Over the holiday season, I finished reading author Judith Warner’s Perfect Madness: Motherhood in the Age of Anxiety.  (Just the title alone makes it sound like the perfect book for me, right?)  I had a very positive gut-feel reaction to this book.  Here was someone, published, in words, who was experiencing the culture of American motherhood in much the same way that I am.  Not the specific details of our lives, but the overall aura of how mothers are perceived and expected to behave.  The unsaid expectations and judgement and blame that pile up and make you feel guilty for the most ridiculous of reasons.

Because I have so many tendrils of depression and anxiety running through my brain, I’m used to other people dismissing my perception of reality.  “It’s not that bad,” they say.  Or, “Just ignore it.”  This happens so often that I end up gaslighting myself, trying to convince myself that perhaps the forces I feel are all in my head.  It therefore comes as a profound relief to hear that someone else feels them too.

I found the pressure to breastfeed for at least a year, to endure natural childbirth, and to tolerate the boundary breakdowns of “attachment parenting”—baby-wearing, co-sleeping, long-term breastfeeding and the rest of it—cruelly insensitive to mothers’ needs as adult women.

Perfect Madness, pg. 15

The book came about after Warner moved back to the U.S. a few years after giving birth to her first child in France.  She extols the French approach to parenthood to perhaps an excessive degree, gliding over some of the more sexist elements to focus on the availability of childcare and the expectation that mothers remain adult women with their own lives.  Her shock at the contrast between the two countries’ approach to parenting is the launching point for an extended discussion of American motherhood.
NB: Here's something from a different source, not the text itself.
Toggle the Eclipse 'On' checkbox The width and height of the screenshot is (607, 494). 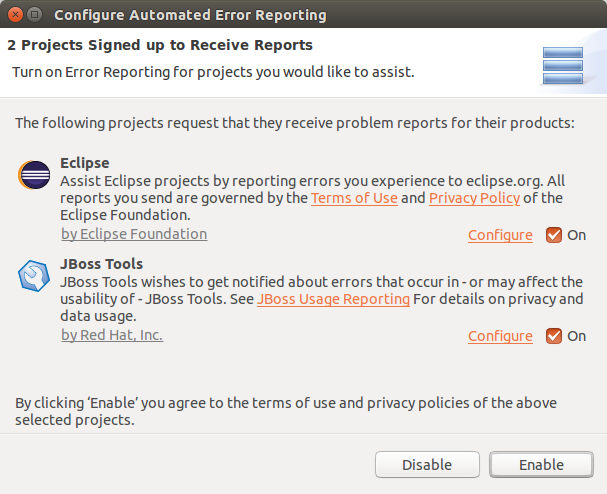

It’s a discussion that’s unabashedly focused on the (white) middle class, that group that kinda-maybe-sorta has enough money and privilege to have real choices in life, but maybe not.  It’s the group that can get just close enough to having it all that when they inevitably fail, they assume that it’s their fault as individuals rather than a failure on the part of society.  It’s the group that buys the wooden (not plastic!) toy blocks and the organic cotton blankets and the Baby Einstein DVDs—or maybe doesn’t buy the Baby Einstein DVDs, so they can brag about protecting their children from the evils of TV for 2, 3, 4 years or more.  It’s the group that organizes Frozen-themed birthday parties for one-year-olds and puts together special sensory boxes for their toddlers.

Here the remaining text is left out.